## PROVIDED RECORDS

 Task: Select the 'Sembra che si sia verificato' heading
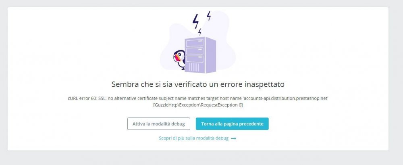(198, 84)
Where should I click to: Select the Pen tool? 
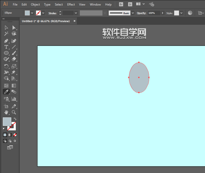6,41
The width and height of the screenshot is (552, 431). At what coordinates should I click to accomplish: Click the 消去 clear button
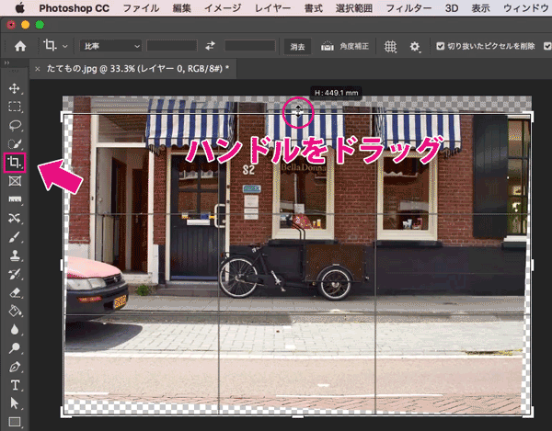[295, 45]
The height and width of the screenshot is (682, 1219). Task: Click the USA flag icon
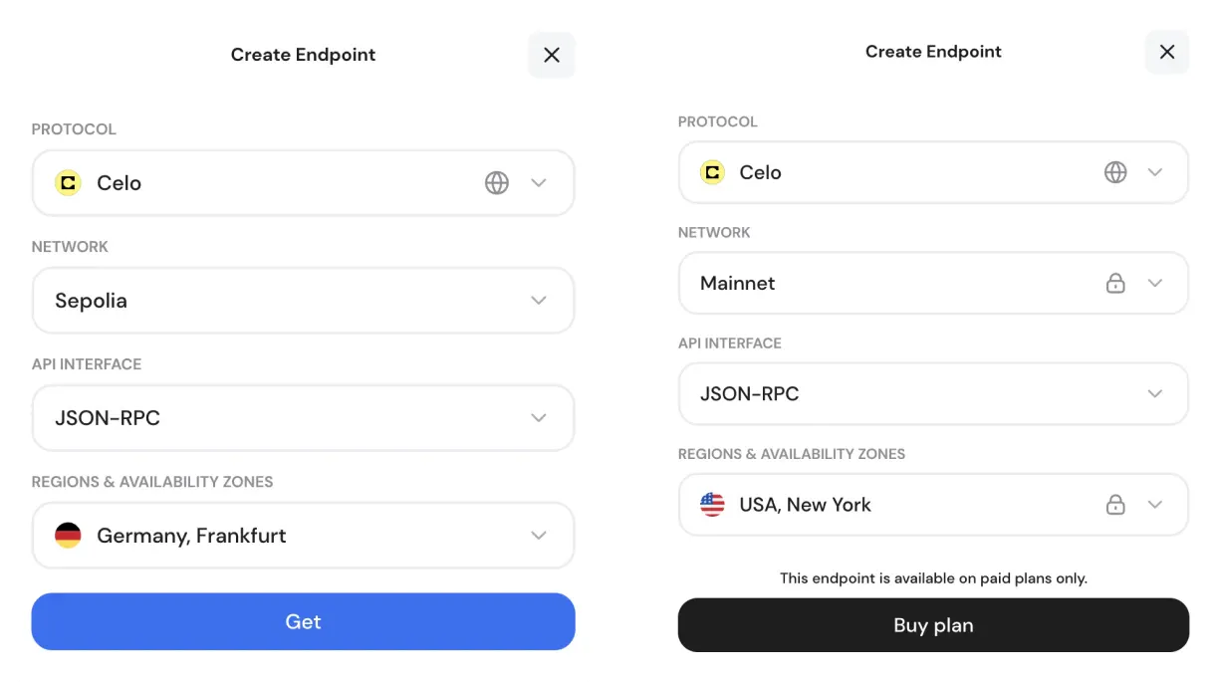pyautogui.click(x=712, y=504)
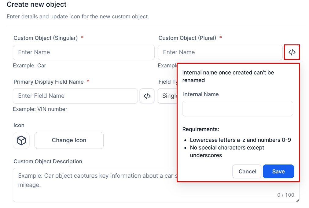Cancel the internal name popup

(x=247, y=172)
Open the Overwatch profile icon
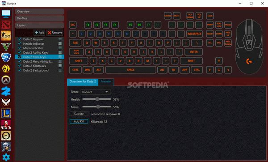The width and height of the screenshot is (268, 162). (x=6, y=80)
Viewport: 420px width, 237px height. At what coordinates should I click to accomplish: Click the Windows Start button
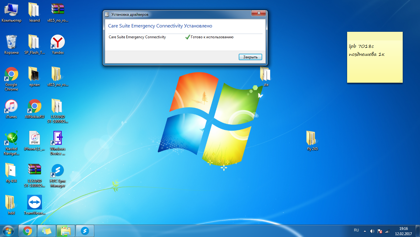[x=8, y=231]
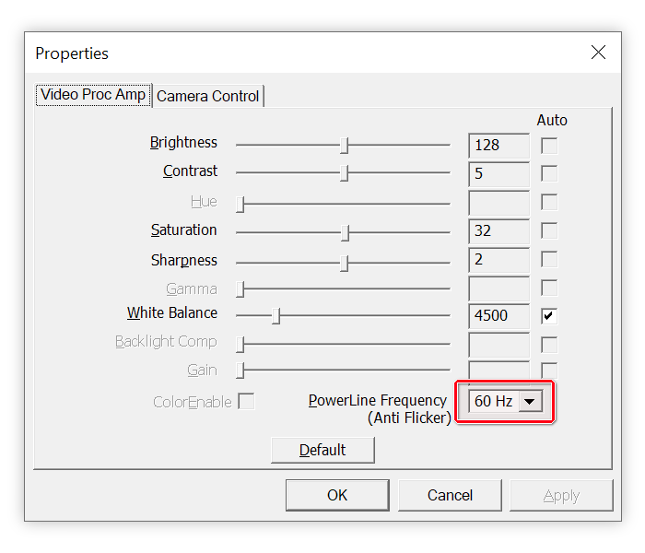Enable Auto checkbox for Brightness
Image resolution: width=645 pixels, height=553 pixels.
[x=549, y=146]
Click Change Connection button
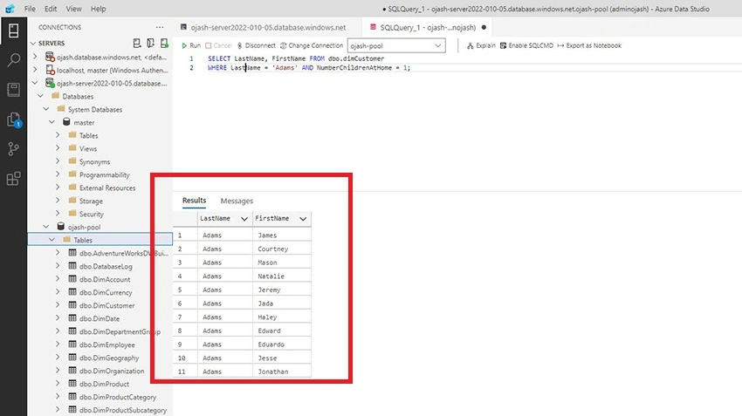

## REQUIREMENT
Arrange the lines of the records as a numbered list, starting with the line containing "The height and" and going on through the line containing "[x=549, y=146]", skipping blank lines and leaving out the pictures.

## OUTPUT BELOW
1. The height and width of the screenshot is (682, 1219). Task: Click the USA flag icon
2. pyautogui.click(x=712, y=504)
3. Cancel the internal name popup
4. (x=247, y=172)
5. Open the Overwatch profile icon
6. The width and height of the screenshot is (268, 162). (x=6, y=80)
7. Viewport: 420px width, 237px height. At what coordinates should I click to accomplish: Click the Windows Start button
8. [x=8, y=231]
9. Enable Auto checkbox for Brightness
10. Image resolution: width=645 pixels, height=553 pixels.
11. [x=549, y=146]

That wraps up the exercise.